[Opening RECORDS FOR THE EXERCISE section]
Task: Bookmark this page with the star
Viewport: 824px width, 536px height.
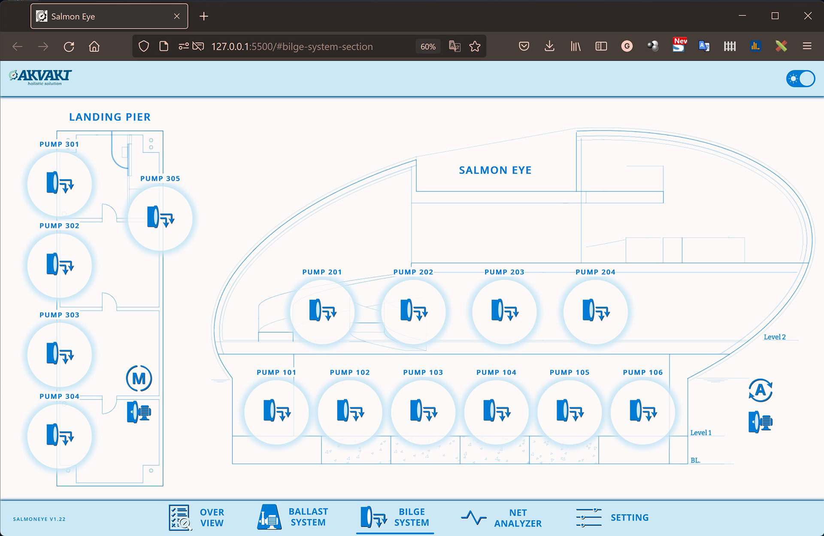Action: tap(475, 46)
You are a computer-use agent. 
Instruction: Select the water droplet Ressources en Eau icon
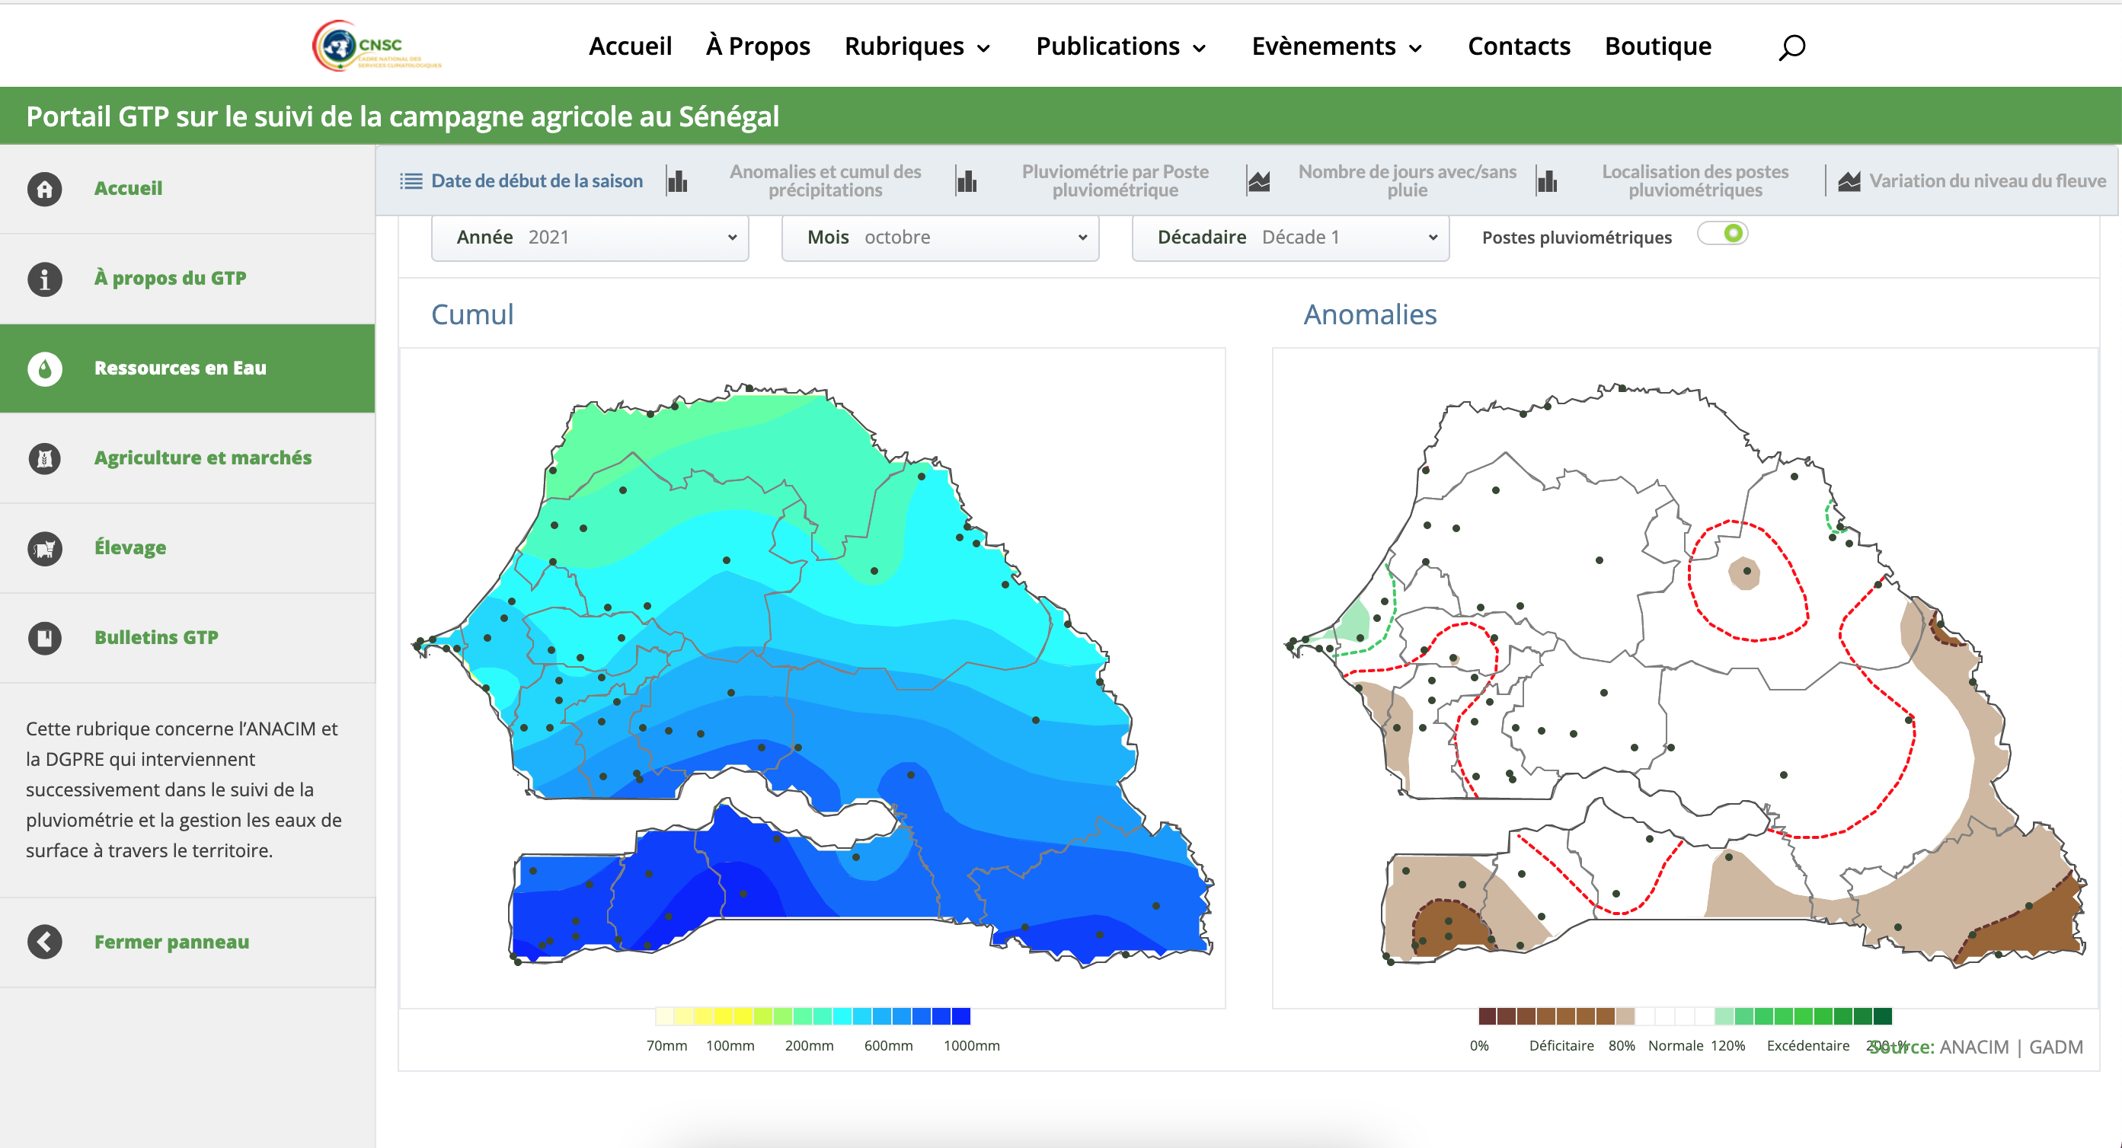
[Closing RECORDS FOR THE EXERCISE section]
ABOUT THIS EXERCISE: Nothing but the lines from the one with "You are a computer-use agent." through the last line of the records should appear in your answer, each exactly as written and without pictures.

WRITTEN RESPONSE:
You are a computer-use agent. 
Instruction: Select the water droplet Ressources en Eau icon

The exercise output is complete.